Tuesday, January 1, 2008

Chasing ghosts in the machine

Beyond the data


Going beyond the data takes one to the world of imagination and fiction. It is a place where kettles circle the sun, bunnies tell time, and assertions of a quantum consciousness all co-exist with equal pretensions to legitimacy.


For all the impressive intellectual energy invested in so many human world views, we need to remember they are mostly our own creations- they have not been proven to exist beyond our words. They are basically made up human constructs created in infinite combinations and forms designed to entertain, excite, or even organize.


Therefore the usefulness of these constructs may have a utility or value depending on a given culture, time period, or socio-cultural need. For example, medicine before the nineteenth century was a mess of competing schools of thought, each claiming real therapeutic action with no way to differentiate whether they were all right or if some worked better than others.


Only the advent of the scientific enlightenment- a successful system for evaluating reality- allowed for a method that dispassionately filtered out ineffectual or illusory therapies.
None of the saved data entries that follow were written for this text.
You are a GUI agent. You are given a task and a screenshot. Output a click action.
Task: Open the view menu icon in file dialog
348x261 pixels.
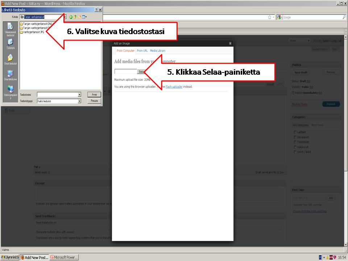pos(84,17)
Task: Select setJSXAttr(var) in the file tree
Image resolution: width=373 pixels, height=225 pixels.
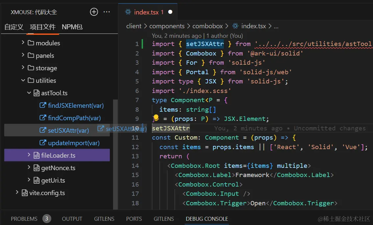Action: [x=68, y=130]
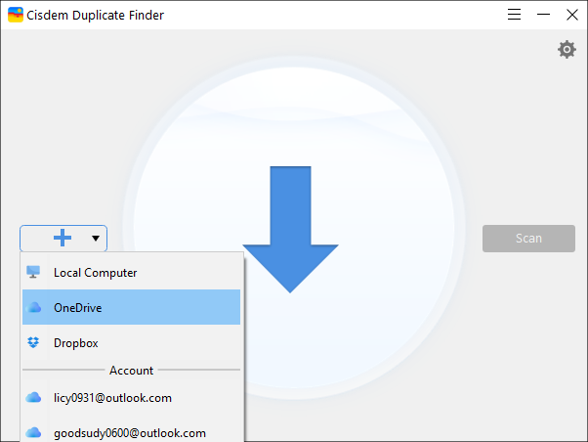Open the settings gear icon

tap(567, 50)
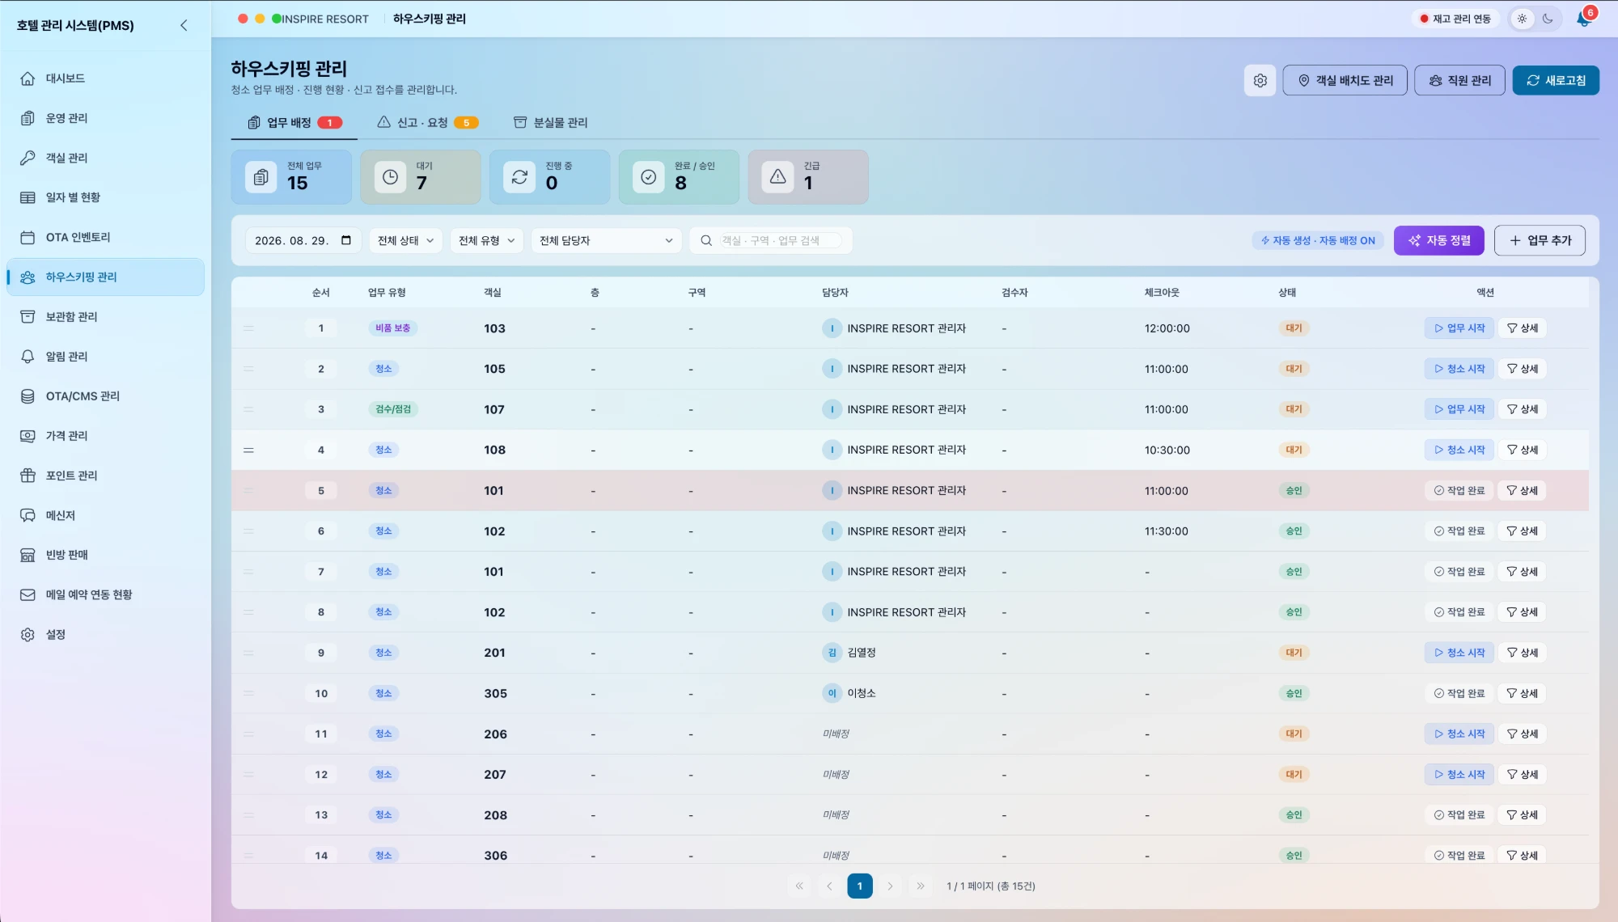Screen dimensions: 1618x922
Task: Click the calendar icon in the date field
Action: (346, 240)
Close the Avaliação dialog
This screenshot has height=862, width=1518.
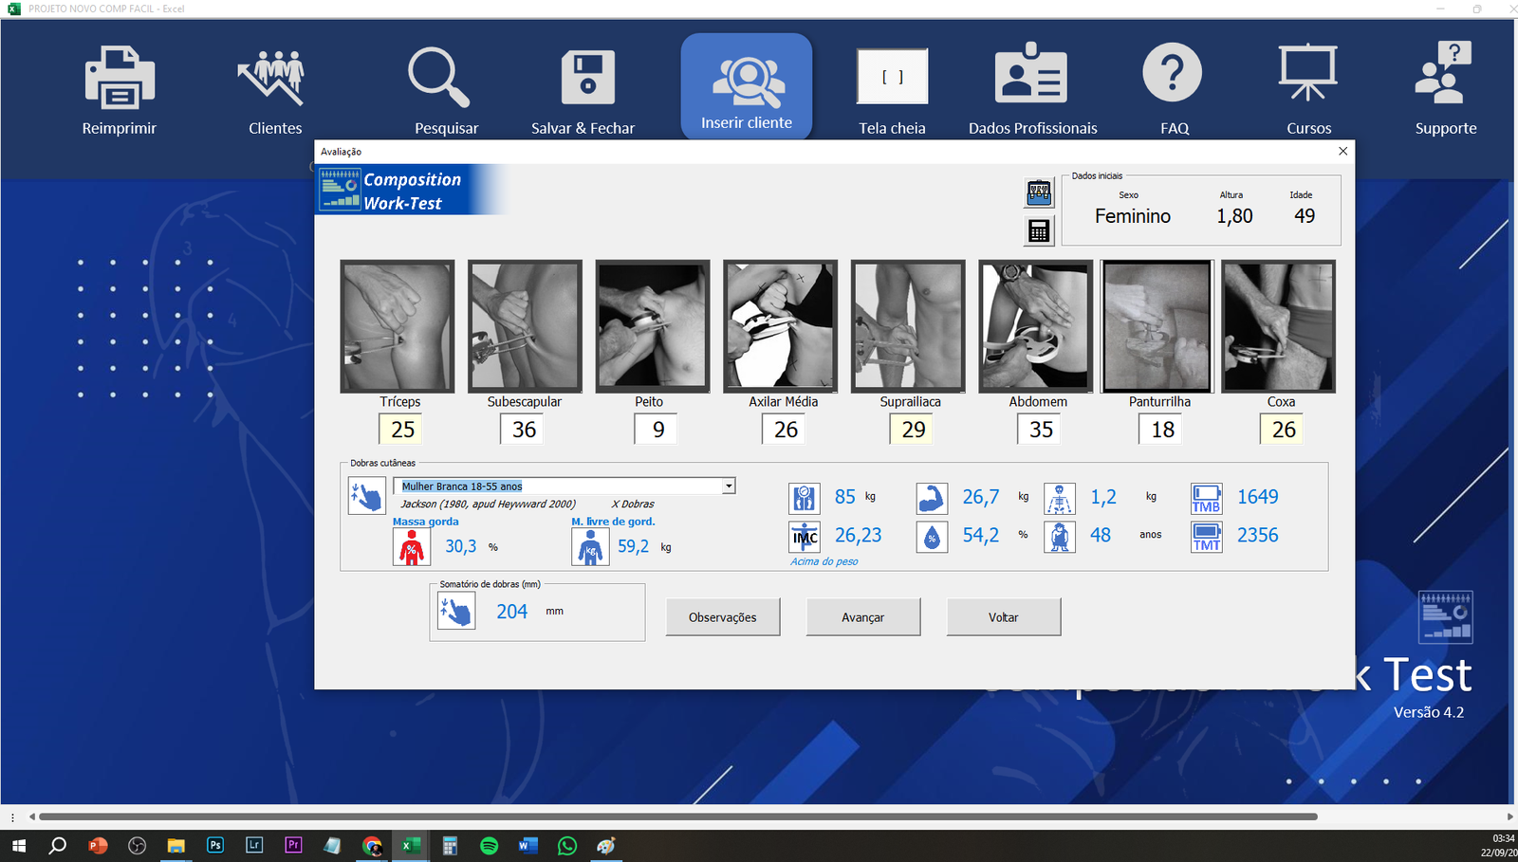[x=1342, y=152]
The general effect was that many made up medical modalities were discarded to the fringe while others proved their mettle under the scrutiny of this system.
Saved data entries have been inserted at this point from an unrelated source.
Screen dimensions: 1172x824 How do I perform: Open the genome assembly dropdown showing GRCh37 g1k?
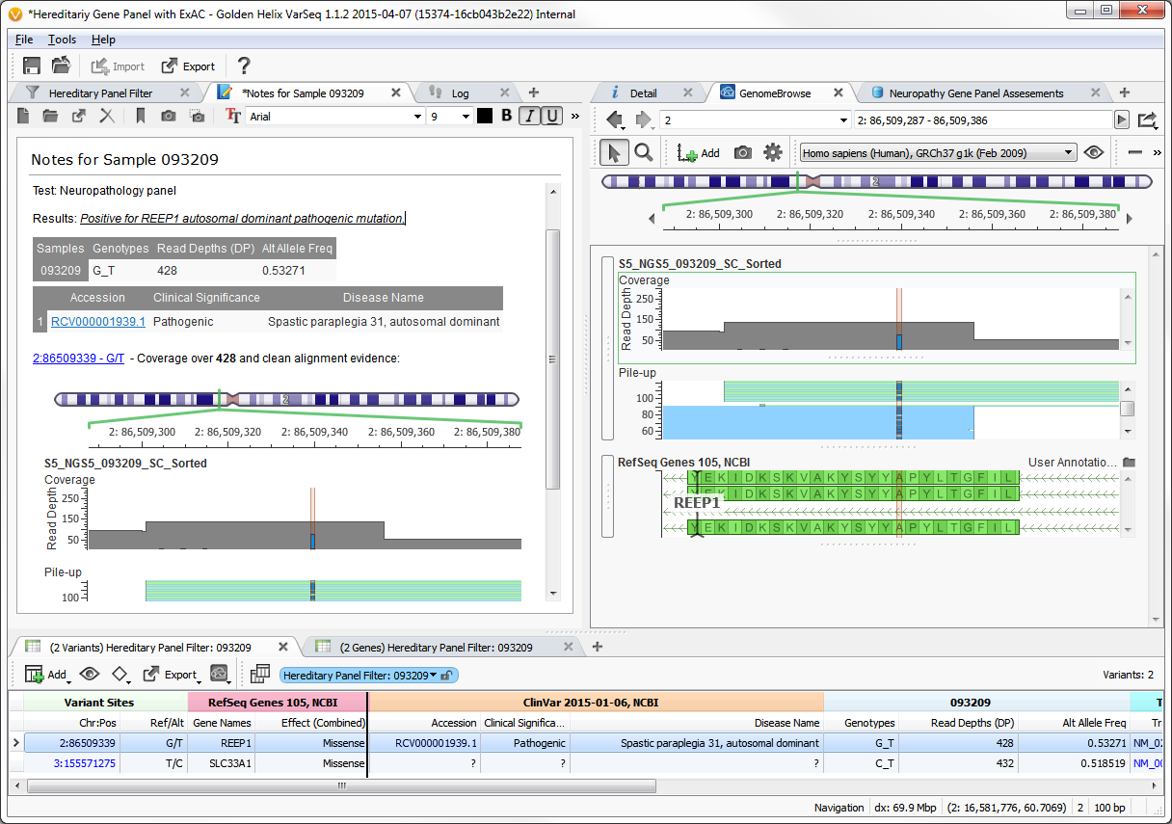click(x=937, y=152)
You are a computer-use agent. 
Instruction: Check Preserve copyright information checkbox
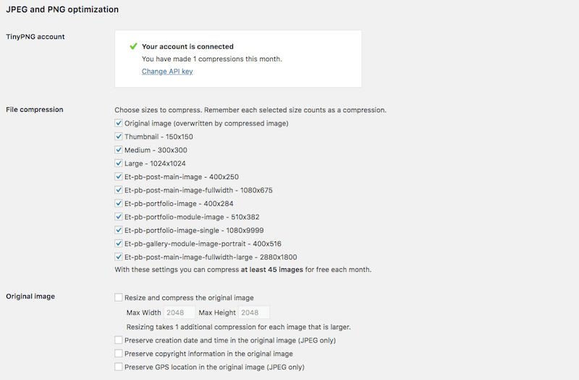click(119, 353)
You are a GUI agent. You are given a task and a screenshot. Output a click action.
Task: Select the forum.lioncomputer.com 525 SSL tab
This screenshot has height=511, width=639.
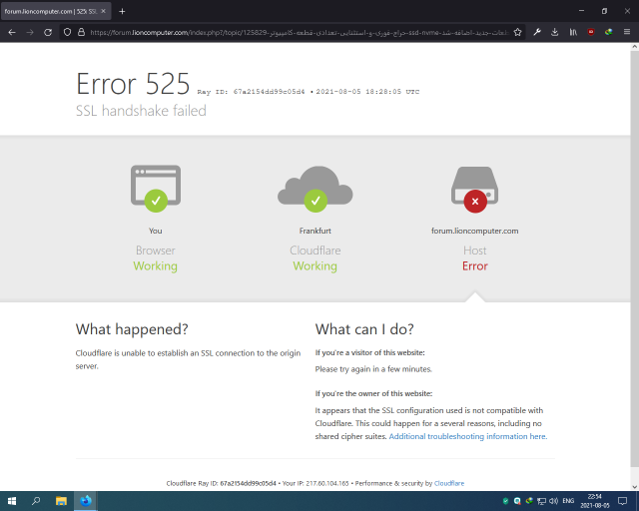coord(50,11)
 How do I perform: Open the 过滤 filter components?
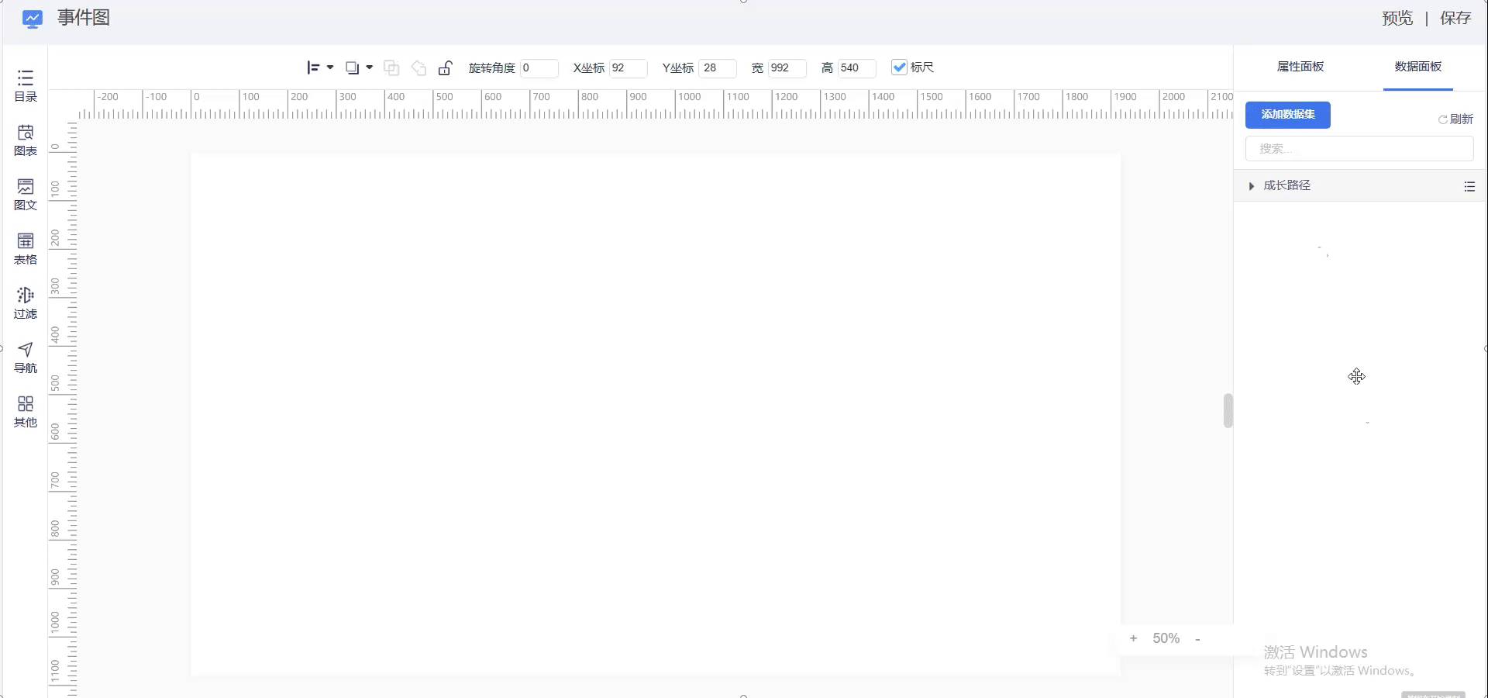coord(26,302)
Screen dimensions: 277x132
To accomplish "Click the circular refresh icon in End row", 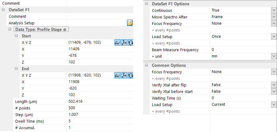I will click(130, 75).
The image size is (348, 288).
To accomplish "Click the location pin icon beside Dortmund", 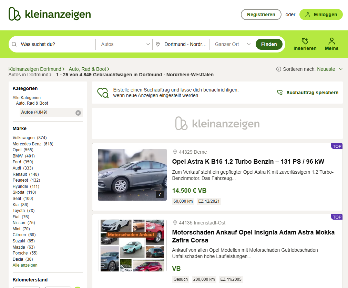I will tap(158, 44).
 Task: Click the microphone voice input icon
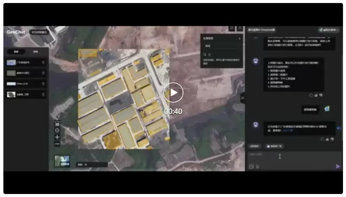[258, 166]
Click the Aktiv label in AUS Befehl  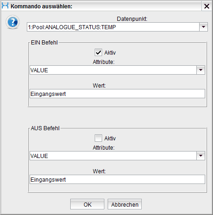(x=110, y=139)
So it is this discussion turns to a familiar and recently re-emphasized claim by Deepak Chopra regarding his pet philosophical baby- quantum consciousness. Now, anybody is allowed to make anything up and there is nothing wrong with fantasy. Incredible tales have been woven at the fire side to pass the time. Indeed, there is much good to be said about this ancient human trait.


However, when these tales make claims regarding health care they are open to the same scrutiny and dispassionate analysis given to any other medical concept. If Deepak Chopra insists that a person can manifestly control "their" universe and that the mind- as an entity in of itself- has the power to mold the material universe, then it is up to him to demonstrate it with the data.


Poetry is a beautiful and important means of expression and may even have a place in offering therapeutic benefit in some cases. However, Chopra uses flowery words and meaningless statements to claim certain facts about the nature of the material world that have little basis on what is actually there. The problem though, is that from these very basic erroneous foundations he and many others imply- often quite blatantly and with confidant assurance- the existance of untenable medical philosophies and concurrently formulate model therapies based on them.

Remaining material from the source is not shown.